* **REQUEST**: Rewrite the data below, swapping each occurrence of "Viewport" for "Display area" and leaving everything else untouched.

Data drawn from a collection
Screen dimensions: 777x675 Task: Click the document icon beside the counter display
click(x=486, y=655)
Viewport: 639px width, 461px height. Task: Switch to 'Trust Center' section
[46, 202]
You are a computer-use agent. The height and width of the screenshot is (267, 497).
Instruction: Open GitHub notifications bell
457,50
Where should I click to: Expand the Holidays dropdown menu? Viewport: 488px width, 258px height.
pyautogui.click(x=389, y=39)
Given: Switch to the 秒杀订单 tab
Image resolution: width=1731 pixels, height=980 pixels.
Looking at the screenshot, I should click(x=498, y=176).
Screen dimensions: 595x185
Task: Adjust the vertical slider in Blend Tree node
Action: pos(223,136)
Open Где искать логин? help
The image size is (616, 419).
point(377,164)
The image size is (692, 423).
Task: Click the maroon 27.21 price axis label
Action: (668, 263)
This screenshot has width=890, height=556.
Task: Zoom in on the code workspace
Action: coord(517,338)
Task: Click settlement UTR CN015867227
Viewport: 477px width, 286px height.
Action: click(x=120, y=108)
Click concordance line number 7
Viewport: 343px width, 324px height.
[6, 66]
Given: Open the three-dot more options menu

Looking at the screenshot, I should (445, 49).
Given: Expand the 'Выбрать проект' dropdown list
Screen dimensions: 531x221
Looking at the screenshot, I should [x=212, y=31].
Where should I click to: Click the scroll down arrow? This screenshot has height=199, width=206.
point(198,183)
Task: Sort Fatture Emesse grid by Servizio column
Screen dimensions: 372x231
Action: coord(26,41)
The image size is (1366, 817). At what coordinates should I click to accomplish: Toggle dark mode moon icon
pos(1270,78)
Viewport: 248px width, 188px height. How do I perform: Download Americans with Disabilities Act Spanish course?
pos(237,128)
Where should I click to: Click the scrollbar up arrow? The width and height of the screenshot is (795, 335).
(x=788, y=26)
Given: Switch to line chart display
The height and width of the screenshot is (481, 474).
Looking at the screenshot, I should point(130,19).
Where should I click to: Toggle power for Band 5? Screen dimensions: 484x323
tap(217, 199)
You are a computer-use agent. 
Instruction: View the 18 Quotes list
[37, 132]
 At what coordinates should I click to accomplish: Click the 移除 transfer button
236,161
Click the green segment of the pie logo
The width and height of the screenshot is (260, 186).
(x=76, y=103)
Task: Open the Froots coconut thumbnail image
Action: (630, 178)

* **ANSWER IN FULL**:
Screen dimensions: 777x675 Task: Click the document icon beside the counter display
click(x=486, y=655)
Display area: 639px width, 461px height. Task: Switch to 'Trust Center' section
[46, 202]
You are a computer-use agent. The height and width of the screenshot is (267, 497).
Instruction: Open GitHub notifications bell
457,50
Where should I click to: Expand the Holidays dropdown menu? Display area: 488px width, 258px height.
pyautogui.click(x=389, y=39)
Given: Switch to the 秒杀订单 tab
Image resolution: width=1731 pixels, height=980 pixels.
Looking at the screenshot, I should click(x=498, y=176).
Screen dimensions: 595x185
Task: Adjust the vertical slider in Blend Tree node
Action: pos(223,136)
Open Где искать логин? help
The image size is (616, 419).
point(377,164)
The image size is (692, 423).
Task: Click the maroon 27.21 price axis label
Action: (668, 263)
This screenshot has width=890, height=556.
Task: Zoom in on the code workspace
Action: coord(517,338)
Task: Click settlement UTR CN015867227
Display area: 477px width, 286px height.
Action: click(x=120, y=108)
Click concordance line number 7
Display area: 343px width, 324px height.
[6, 66]
Given: Open the three-dot more options menu

Looking at the screenshot, I should (445, 49).
Given: Expand the 'Выбрать проект' dropdown list
Screen dimensions: 531x221
Looking at the screenshot, I should [x=212, y=31].
Where should I click to: Click the scroll down arrow? This screenshot has height=199, width=206.
point(198,183)
Task: Sort Fatture Emesse grid by Servizio column
Screen dimensions: 372x231
Action: coord(26,41)
The image size is (1366, 817). At what coordinates should I click to accomplish: Toggle dark mode moon icon
pos(1270,78)
Display area: 248px width, 188px height. How do I perform: Download Americans with Disabilities Act Spanish course?
pos(237,128)
Where should I click to: Click the scrollbar up arrow? The width and height of the screenshot is (795, 335).
(x=788, y=26)
Given: Switch to line chart display
The height and width of the screenshot is (481, 474).
Looking at the screenshot, I should point(130,19).
Where should I click to: Toggle power for Band 5? Screen dimensions: 484x323
tap(217, 199)
You are a computer-use agent. 
Instruction: View the 18 Quotes list
[37, 132]
 At what coordinates should I click to accomplish: Click the 移除 transfer button
236,161
Click the green segment of the pie logo
The width and height of the screenshot is (260, 186).
(x=76, y=103)
Task: Open the Froots coconut thumbnail image
Action: (630, 178)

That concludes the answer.